*** Information Section Begins ***

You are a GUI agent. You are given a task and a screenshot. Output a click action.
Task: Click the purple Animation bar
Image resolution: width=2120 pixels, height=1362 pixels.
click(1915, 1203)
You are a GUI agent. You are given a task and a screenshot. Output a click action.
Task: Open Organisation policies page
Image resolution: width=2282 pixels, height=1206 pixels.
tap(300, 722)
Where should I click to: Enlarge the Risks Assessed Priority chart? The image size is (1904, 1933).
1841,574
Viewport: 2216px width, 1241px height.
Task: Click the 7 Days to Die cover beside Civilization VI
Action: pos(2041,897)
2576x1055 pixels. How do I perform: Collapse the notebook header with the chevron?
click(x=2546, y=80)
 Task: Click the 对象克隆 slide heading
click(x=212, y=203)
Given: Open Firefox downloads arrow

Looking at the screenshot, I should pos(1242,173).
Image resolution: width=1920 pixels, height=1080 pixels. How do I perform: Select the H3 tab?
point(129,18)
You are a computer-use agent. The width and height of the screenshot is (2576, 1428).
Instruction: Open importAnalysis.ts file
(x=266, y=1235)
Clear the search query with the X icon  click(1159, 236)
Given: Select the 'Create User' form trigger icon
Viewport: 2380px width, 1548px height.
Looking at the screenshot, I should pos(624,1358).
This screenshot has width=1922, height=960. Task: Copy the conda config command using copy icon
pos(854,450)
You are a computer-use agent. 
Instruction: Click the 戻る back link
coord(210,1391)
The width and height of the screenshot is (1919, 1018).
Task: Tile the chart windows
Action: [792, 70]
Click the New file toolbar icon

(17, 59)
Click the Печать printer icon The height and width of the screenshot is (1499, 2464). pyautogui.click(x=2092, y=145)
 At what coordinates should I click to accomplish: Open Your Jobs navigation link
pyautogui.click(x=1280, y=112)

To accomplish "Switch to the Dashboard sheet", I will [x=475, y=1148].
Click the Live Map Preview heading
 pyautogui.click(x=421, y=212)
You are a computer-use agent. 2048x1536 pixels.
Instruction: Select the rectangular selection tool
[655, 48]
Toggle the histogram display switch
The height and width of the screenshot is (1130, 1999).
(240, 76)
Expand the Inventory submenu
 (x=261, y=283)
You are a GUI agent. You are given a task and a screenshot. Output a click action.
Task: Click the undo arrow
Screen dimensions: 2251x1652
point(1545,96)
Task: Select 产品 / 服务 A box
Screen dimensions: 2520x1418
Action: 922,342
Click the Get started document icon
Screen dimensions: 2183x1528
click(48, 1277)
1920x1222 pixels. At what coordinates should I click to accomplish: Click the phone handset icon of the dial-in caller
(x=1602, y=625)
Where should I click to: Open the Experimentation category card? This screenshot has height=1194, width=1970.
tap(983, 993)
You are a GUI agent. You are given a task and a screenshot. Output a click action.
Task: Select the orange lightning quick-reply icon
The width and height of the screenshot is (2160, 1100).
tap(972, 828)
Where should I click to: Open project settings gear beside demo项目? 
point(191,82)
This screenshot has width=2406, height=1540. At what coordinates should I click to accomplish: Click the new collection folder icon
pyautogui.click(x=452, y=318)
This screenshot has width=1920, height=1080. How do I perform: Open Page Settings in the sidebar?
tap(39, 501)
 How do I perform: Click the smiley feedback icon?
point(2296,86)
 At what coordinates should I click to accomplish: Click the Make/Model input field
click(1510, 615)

*** Information Section Ends ***

◆ Work task ◆
Each line from the one containing "This screenshot has width=1920, height=1080." to the end of the listing above should be copied exactly, and nothing else.

◆ Output for this exercise ◆
This screenshot has width=1920, height=1080. How do I perform: Open Page Settings in the sidebar?
tap(39, 501)
 How do I perform: Click the smiley feedback icon?
point(2296,86)
 At what coordinates should I click to accomplish: Click the Make/Model input field
click(1510, 615)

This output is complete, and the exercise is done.